===== DATA IN THIS EXERCISE

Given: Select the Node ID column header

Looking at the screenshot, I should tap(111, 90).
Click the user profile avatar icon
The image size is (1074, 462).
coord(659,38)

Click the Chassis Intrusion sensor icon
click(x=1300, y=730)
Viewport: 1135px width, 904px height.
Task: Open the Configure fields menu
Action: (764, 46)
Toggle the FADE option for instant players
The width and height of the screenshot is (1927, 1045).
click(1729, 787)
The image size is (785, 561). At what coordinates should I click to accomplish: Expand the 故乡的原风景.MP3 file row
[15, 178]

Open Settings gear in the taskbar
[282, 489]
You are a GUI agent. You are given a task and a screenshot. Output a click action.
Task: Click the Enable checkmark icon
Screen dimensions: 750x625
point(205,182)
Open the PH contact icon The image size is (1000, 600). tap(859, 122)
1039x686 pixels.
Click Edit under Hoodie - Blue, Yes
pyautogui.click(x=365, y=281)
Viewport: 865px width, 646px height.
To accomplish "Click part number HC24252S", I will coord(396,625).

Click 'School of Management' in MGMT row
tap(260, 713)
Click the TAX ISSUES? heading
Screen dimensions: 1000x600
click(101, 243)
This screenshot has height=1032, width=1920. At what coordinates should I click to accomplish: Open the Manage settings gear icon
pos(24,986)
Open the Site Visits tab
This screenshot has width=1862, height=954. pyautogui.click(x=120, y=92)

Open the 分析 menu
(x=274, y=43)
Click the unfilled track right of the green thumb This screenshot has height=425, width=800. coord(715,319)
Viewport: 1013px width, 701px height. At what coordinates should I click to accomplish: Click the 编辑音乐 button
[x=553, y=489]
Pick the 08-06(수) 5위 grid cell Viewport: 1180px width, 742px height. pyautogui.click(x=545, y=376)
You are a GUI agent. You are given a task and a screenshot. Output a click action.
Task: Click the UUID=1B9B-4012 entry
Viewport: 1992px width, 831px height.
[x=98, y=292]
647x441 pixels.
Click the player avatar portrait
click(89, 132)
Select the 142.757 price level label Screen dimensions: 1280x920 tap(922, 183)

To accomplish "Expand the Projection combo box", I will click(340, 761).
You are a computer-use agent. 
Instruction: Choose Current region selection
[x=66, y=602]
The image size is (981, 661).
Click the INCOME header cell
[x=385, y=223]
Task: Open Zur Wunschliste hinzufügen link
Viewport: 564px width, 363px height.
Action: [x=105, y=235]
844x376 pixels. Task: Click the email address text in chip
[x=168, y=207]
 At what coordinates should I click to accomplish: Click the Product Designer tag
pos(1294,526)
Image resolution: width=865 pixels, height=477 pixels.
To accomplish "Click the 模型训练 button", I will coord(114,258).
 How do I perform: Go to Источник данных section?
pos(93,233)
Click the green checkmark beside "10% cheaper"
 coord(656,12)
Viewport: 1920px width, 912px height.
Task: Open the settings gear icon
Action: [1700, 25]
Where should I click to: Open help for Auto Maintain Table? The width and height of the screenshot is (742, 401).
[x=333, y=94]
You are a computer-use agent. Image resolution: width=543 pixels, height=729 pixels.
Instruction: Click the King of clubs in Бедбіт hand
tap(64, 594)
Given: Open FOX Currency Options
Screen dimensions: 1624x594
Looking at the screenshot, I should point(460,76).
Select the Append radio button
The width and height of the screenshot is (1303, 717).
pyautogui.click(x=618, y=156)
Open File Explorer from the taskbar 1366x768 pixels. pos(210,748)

==========

**PROBLEM**.
Check every line of the records, and copy the ones that hold the word "will".

**ANSWER FOR THIS EXERCISE**.
To accomplish "Click part number HC24252S", I will coord(396,625).
To accomplish "Expand the Projection combo box", I will click(340, 761).
To accomplish "Click the 模型训练 button", I will coord(114,258).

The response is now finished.